Drama/ , A/CH/D 2006
Glawogger kehrt zum Spielfilm zurück

Glawogger kehrt zum Spielfilm zurück

Der österreichische Regisseur Michael Glawogger, der zuletzt durch seinen berührenden Dokumentarfilm "Workingman's Death" Furore machte, ist mit "Slumming" wieder zum Spielfilm zurückgekehrt. Es ist eine grausame, schwarze Komödie, die in den "Slums" von Wien spielt.

Die Besetzung wählte Glawogger bewusst aus verschiedenen Welten. Deutschland und Österreich, Theater und Filmschauspieler treffen aufeinander. Mit Michael Ostrowski und Pia Hierzegger hat Glawogger zwei Protagonisten seiner "Nacktschnecken" auch im neuen Film besetzt, dazu kommen mit August Diehl und Paulus Manker zwei prägnante, prominente Schauspieler. Auf fantastische Weise kreuzen sich im Film die Wege der Hauptdarsteller, die alle versuchen Schicksal zu spielen. Falsche Entscheidungen können dabei gute Folgen haben. In Wahrheit führt jedoch der Zufall Regie.

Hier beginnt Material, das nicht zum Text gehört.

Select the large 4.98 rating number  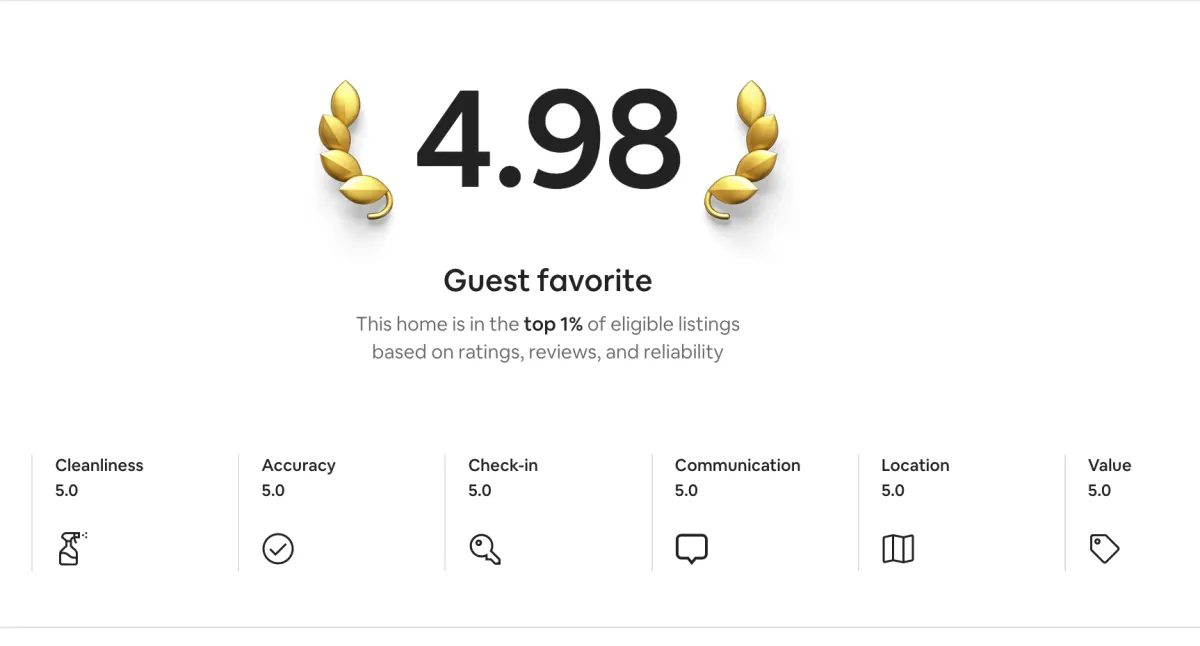click(549, 141)
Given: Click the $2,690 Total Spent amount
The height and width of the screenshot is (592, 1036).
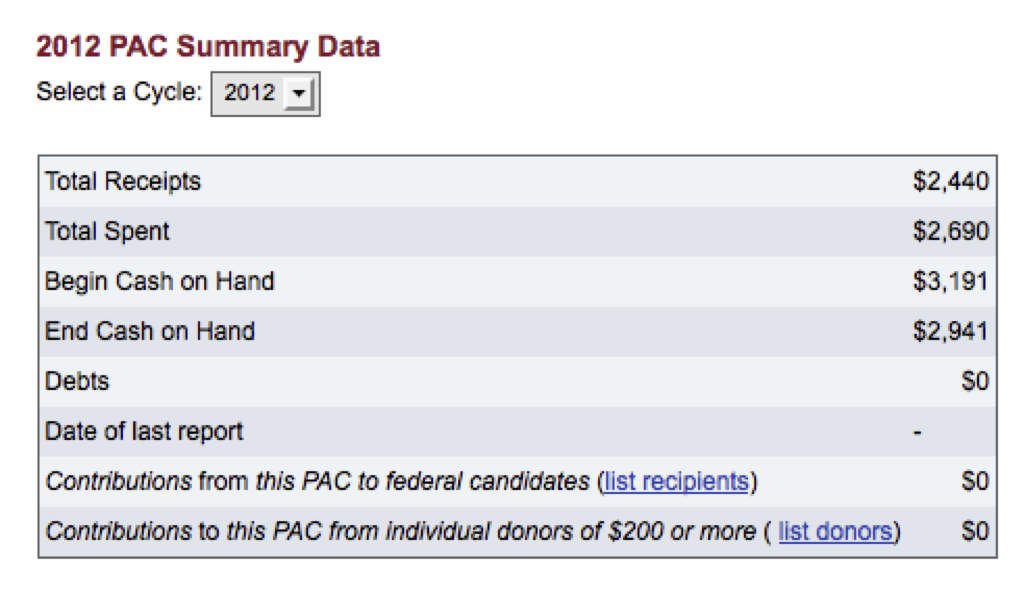Looking at the screenshot, I should 951,232.
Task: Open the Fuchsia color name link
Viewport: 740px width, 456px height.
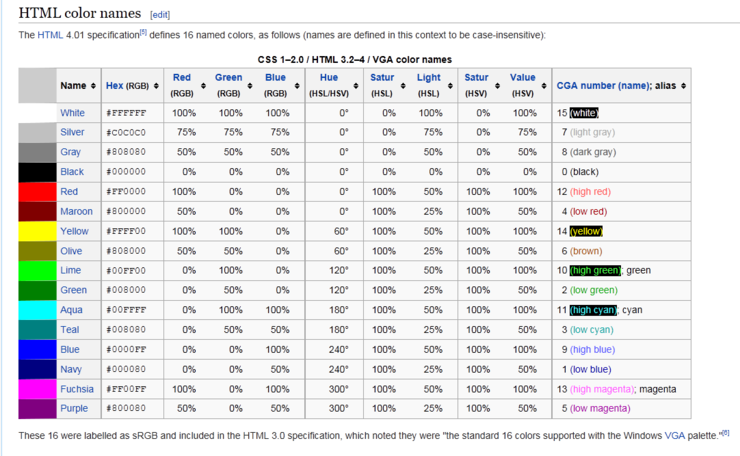Action: (x=77, y=389)
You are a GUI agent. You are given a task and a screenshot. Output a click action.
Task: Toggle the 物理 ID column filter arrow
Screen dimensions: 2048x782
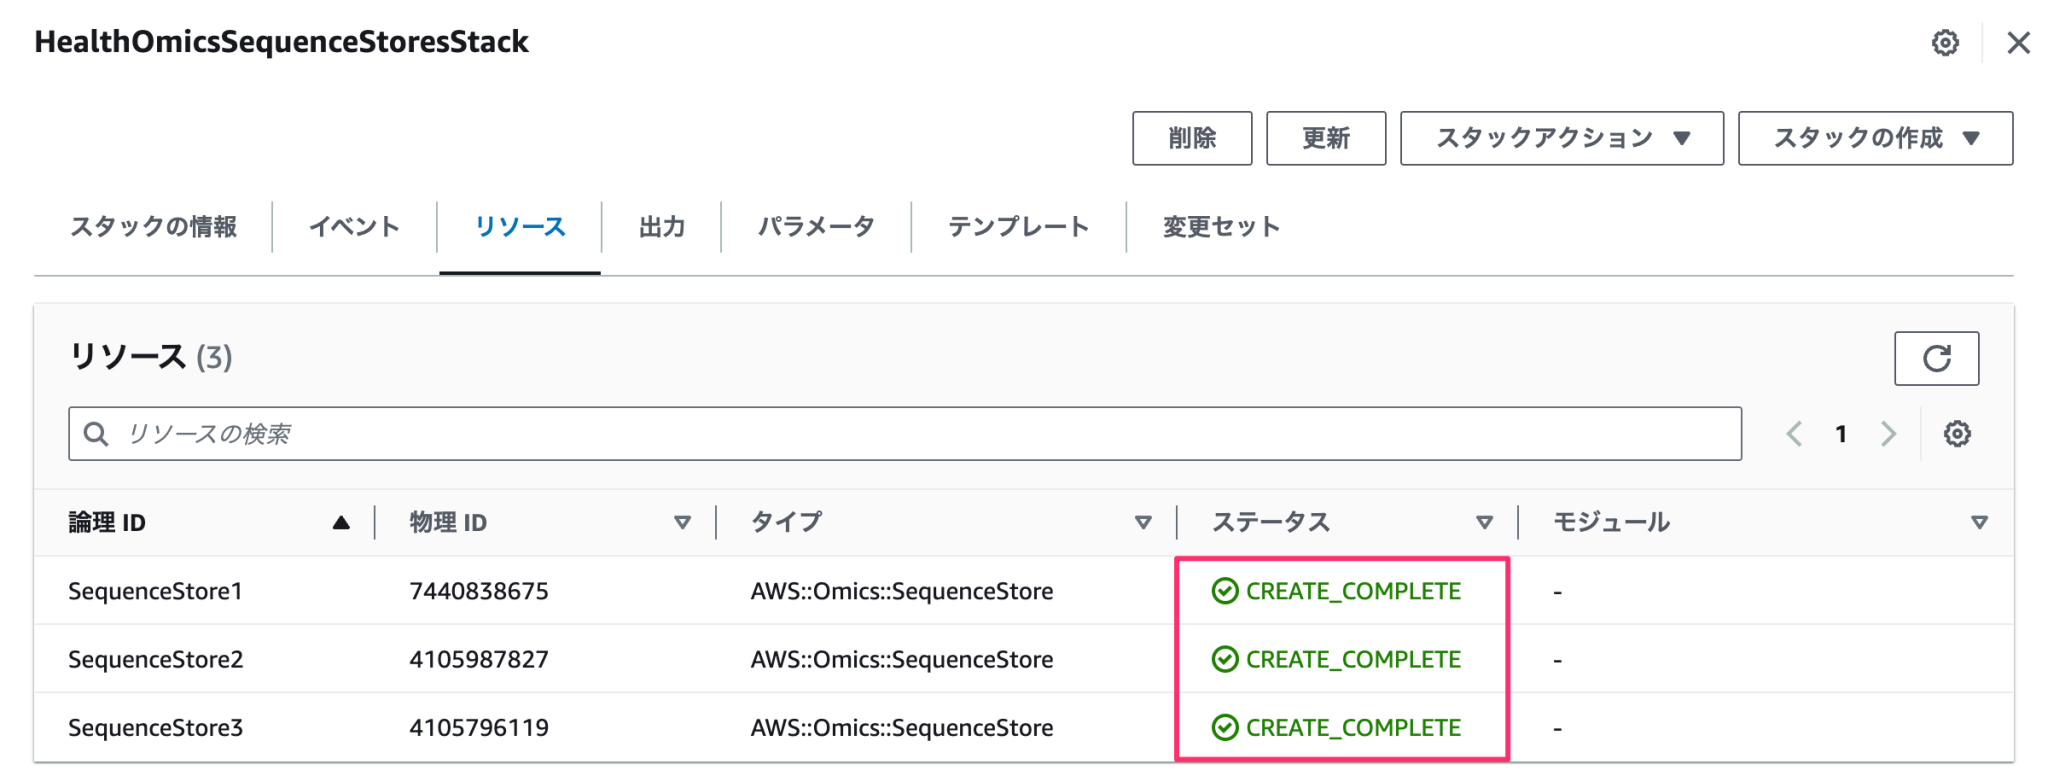[x=684, y=521]
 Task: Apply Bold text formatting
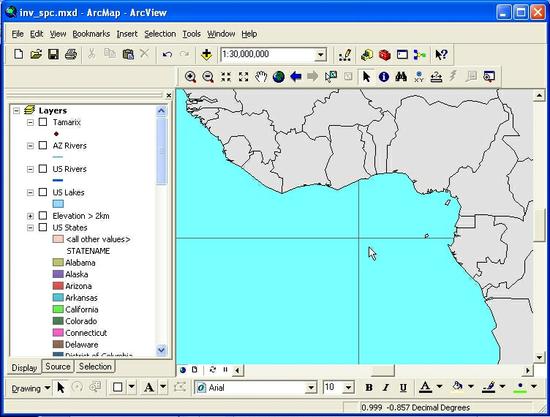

Der Titel "Slumming" steht für das Hobby des reichen Taugenichts Sebastian (Diehl). Er liebt es, mit seinem Freund Alex (Ostrowski) durch die heruntergekommenen Lokale Wiens zu streifen, mit Randexistenzen manipulative Spiele zu treiben und in ihr Leben zu pfuschen. Auch surft er begeistert im Internet, um Frauen kennen zu lernen. Seine jüngste Eroberung ist Pia (Hierzegger), eine Grundschullehrerin. Die Spaßwelt von Sebastian gerät ins Wanken, als Pia Wind von seiner letzter Aktion bekommt: Gemeinsam mit Alex hat er den obdachlosen Dichter Kallmann (Manker) über die Grenze nach Tschechien entführt und dort ausgesetzt. Diese Geschichte wurde dem Regisseur, der gemeinsam mit Barbara Albert das Drehbuch verfasst hat, von einem Betrunkenen erzählt. Ob sie wahr ist, weiß Glawogger allerdings nicht.